Vancouver company fined $900,000 for illegally selling shares to ‘vulnerable’ investor
A Vancouver company has been ordered to pay $900,000 for illegally selling shares to an “extremely vulnerable” investor whose money was used to pay off the company’s debts and enrich its director and family members.
The eight-year saga — which includes an ongoing civil suit in B.C. Supreme Court — started when Lisa McKay, a divorced mother of two, met Geoffrey Rajay Sidhu on an alternative-lifestyle networking website in November 2015, according to court documents and findings by the B.C. Securities Commission.
While getting to know each other, McKay told Sidhu she lived in a $3.1-million mortgage-free home in Vancouver’s Kerrisdale neighbourhood that she obtained through a divorce settlement, but was struggling financially, with $316,000 in debt and minimal employment income from a fledging tutoring business.
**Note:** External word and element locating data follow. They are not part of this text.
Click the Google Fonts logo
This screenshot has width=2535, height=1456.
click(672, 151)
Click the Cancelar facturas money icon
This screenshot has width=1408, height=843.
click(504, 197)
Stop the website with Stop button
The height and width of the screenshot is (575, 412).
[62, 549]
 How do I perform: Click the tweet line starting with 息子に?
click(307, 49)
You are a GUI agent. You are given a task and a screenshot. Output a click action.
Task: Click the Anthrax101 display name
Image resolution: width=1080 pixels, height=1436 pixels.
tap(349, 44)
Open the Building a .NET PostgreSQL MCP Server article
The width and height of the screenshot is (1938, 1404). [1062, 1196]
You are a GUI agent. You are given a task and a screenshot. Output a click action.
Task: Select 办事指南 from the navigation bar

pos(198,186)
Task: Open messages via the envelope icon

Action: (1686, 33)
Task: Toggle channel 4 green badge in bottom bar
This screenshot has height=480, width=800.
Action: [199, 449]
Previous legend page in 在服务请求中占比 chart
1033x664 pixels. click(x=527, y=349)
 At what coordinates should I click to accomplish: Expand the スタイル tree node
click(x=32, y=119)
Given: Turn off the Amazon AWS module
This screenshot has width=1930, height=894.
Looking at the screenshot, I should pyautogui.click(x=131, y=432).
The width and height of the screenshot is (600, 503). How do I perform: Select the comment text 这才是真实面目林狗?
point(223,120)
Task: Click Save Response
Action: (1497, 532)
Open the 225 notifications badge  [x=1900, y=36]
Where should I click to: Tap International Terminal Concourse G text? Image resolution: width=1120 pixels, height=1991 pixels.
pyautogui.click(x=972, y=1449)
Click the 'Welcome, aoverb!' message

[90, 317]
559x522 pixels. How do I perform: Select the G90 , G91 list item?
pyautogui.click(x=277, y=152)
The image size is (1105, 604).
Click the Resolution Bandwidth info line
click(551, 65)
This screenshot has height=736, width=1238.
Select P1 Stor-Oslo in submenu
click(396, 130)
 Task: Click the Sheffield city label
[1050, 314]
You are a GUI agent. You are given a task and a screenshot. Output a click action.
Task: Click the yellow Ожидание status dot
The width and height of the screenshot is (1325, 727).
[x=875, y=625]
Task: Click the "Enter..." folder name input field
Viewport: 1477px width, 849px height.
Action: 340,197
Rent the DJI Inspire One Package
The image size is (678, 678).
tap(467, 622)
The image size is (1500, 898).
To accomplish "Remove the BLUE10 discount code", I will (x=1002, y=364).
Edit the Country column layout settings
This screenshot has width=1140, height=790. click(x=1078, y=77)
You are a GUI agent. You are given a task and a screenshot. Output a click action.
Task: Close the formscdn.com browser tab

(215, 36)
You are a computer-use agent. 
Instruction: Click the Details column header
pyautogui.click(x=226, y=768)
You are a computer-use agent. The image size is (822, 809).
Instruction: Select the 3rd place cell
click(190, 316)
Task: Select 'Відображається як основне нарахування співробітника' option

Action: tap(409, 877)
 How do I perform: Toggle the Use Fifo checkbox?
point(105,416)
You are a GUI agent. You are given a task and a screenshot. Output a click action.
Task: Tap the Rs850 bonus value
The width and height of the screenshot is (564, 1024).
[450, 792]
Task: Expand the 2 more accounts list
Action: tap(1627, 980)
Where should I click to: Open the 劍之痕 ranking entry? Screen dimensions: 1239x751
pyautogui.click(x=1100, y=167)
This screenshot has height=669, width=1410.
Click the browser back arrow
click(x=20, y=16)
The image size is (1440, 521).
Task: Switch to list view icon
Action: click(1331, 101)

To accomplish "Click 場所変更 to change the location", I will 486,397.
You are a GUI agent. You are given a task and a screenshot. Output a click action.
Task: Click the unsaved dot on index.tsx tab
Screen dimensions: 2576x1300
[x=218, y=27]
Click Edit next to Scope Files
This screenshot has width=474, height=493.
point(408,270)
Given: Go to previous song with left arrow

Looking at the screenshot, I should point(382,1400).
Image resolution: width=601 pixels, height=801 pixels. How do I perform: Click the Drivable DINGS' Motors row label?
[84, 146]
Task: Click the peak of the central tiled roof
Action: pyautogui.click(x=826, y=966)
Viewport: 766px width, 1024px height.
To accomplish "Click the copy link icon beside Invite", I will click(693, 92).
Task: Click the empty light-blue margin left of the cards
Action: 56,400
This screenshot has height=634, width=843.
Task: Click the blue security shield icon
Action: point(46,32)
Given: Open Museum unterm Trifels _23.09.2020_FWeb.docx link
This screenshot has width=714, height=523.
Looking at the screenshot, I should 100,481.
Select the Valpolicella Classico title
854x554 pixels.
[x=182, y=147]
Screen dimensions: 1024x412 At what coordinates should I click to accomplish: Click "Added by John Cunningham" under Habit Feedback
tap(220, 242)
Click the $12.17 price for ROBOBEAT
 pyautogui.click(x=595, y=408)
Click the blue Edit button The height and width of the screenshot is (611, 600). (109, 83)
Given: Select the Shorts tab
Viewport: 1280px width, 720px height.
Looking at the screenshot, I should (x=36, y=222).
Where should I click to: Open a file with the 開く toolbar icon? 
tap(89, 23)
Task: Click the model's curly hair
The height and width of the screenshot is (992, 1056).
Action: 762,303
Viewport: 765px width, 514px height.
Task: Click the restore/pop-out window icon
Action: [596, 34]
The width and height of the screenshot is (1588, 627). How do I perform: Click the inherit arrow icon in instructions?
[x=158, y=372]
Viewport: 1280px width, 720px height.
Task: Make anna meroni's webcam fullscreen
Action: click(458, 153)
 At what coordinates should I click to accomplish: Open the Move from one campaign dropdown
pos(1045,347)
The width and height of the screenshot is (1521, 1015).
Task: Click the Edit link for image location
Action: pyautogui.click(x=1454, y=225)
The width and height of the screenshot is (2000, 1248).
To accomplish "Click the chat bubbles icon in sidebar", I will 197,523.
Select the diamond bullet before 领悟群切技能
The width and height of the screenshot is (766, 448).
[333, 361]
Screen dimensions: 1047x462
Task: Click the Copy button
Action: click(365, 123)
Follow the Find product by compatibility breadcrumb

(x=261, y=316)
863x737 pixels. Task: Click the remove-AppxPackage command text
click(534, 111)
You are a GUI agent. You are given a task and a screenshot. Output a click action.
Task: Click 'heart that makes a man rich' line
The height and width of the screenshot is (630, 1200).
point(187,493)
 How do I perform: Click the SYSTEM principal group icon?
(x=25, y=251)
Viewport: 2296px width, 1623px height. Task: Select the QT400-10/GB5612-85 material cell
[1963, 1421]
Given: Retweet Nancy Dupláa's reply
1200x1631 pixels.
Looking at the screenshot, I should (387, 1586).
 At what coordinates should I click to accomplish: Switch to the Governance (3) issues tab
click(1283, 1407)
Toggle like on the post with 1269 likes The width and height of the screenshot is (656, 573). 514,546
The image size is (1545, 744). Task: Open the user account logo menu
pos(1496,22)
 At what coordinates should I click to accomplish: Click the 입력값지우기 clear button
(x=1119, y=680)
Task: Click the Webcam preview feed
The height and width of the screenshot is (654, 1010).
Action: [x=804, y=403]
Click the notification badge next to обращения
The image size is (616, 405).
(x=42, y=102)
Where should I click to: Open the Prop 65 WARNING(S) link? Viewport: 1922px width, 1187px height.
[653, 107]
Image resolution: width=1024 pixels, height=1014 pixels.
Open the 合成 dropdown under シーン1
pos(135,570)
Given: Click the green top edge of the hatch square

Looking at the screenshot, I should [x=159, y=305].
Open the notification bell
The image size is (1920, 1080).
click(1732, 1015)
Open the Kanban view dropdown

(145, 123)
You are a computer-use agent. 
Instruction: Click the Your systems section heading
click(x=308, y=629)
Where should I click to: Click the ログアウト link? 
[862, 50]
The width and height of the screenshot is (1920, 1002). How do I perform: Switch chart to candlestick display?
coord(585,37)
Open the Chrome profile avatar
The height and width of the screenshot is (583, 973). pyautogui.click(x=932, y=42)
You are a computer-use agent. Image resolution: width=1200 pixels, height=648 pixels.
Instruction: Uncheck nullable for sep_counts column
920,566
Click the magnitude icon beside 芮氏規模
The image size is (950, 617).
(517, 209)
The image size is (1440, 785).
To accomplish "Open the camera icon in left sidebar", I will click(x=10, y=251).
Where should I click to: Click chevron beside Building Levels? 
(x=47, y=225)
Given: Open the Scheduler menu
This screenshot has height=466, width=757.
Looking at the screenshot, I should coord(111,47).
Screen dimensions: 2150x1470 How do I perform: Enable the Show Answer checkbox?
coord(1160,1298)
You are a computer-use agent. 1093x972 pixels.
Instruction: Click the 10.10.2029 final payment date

Sidhu advised her on ways to improve her financial situation. In December 2015, McKay took out a one-year mortgage of $2.07 million against her home, and invested most of it in Bracetek, a company owned by Sidhu’s father, Abtar Shah Sidhu, that made braces used in residential and commercial construction. Sidhu said his father planned to take the company public within a year, and that McKay would triple her investment.